■ What you are asked to do
Go through the data line by line. Copy each one holding the string "agent".

[Collected data entries]
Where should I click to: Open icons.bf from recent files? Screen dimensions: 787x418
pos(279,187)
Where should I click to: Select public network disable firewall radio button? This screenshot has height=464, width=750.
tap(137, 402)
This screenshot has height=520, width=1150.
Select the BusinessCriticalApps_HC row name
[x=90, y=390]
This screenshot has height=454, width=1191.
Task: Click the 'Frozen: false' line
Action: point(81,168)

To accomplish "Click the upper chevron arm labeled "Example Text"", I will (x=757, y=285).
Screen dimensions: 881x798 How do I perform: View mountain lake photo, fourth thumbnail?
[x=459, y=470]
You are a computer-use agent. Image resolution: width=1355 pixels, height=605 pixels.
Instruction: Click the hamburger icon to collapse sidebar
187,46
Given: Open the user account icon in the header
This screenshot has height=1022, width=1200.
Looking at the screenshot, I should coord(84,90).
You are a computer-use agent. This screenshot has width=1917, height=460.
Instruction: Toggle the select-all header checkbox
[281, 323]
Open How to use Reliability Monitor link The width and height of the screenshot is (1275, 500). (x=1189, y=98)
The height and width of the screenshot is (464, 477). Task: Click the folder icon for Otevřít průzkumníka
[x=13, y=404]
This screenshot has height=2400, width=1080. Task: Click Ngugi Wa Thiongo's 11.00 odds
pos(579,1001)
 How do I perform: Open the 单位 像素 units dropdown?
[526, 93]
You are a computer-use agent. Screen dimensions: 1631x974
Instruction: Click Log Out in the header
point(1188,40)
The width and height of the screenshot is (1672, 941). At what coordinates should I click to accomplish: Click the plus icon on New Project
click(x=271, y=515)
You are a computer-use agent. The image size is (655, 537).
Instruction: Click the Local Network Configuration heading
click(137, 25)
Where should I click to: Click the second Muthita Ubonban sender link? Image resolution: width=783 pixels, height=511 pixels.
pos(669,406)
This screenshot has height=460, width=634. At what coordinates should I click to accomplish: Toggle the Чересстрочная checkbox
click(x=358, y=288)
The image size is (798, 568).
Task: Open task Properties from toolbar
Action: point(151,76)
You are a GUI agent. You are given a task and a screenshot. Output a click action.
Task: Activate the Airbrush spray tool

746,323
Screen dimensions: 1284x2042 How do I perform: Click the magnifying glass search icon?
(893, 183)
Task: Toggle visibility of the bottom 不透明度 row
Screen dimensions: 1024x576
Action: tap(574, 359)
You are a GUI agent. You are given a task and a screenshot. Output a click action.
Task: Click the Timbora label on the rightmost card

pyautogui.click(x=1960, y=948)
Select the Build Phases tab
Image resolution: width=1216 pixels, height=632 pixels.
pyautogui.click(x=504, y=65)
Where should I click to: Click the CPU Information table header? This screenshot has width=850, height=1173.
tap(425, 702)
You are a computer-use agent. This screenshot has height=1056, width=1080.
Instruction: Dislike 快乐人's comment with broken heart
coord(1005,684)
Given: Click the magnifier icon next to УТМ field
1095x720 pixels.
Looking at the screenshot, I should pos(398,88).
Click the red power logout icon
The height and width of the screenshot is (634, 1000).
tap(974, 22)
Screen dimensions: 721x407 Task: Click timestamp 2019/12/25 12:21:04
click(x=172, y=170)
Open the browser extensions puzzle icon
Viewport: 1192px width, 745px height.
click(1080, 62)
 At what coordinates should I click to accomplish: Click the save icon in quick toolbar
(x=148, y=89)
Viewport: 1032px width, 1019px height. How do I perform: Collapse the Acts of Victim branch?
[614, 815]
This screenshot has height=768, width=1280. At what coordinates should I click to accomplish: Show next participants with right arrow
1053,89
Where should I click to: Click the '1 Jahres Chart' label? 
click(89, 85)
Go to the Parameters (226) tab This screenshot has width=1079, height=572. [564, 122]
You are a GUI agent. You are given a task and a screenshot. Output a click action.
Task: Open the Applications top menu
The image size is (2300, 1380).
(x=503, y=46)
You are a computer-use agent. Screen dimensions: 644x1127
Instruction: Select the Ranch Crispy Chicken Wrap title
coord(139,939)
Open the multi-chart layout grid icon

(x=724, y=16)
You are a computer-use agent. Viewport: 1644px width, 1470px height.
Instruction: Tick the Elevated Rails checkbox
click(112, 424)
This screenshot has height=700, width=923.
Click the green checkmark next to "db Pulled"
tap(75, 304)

■ Solution for this exercise
You are a computer-use agent. Image resolution: width=1355 pixels, height=605 pixels.
You are a computer-use agent. This screenshot has width=1917, height=460.
You are a computer-use agent. Screen dimensions: 1631x974
You are a computer-use agent. The image size is (655, 537).
You are a GUI agent. You are given a task and a screenshot. Output a click action.
You are a GUI agent. You are given a task and a screenshot. Output a click action.
You are a computer-use agent. This screenshot has height=1056, width=1080.
You are a GUI agent. You are given a task and a screenshot. Output a click action.
You are a computer-use agent. Screen dimensions: 644x1127
You are a computer-use agent. Viewport: 1644px width, 1470px height.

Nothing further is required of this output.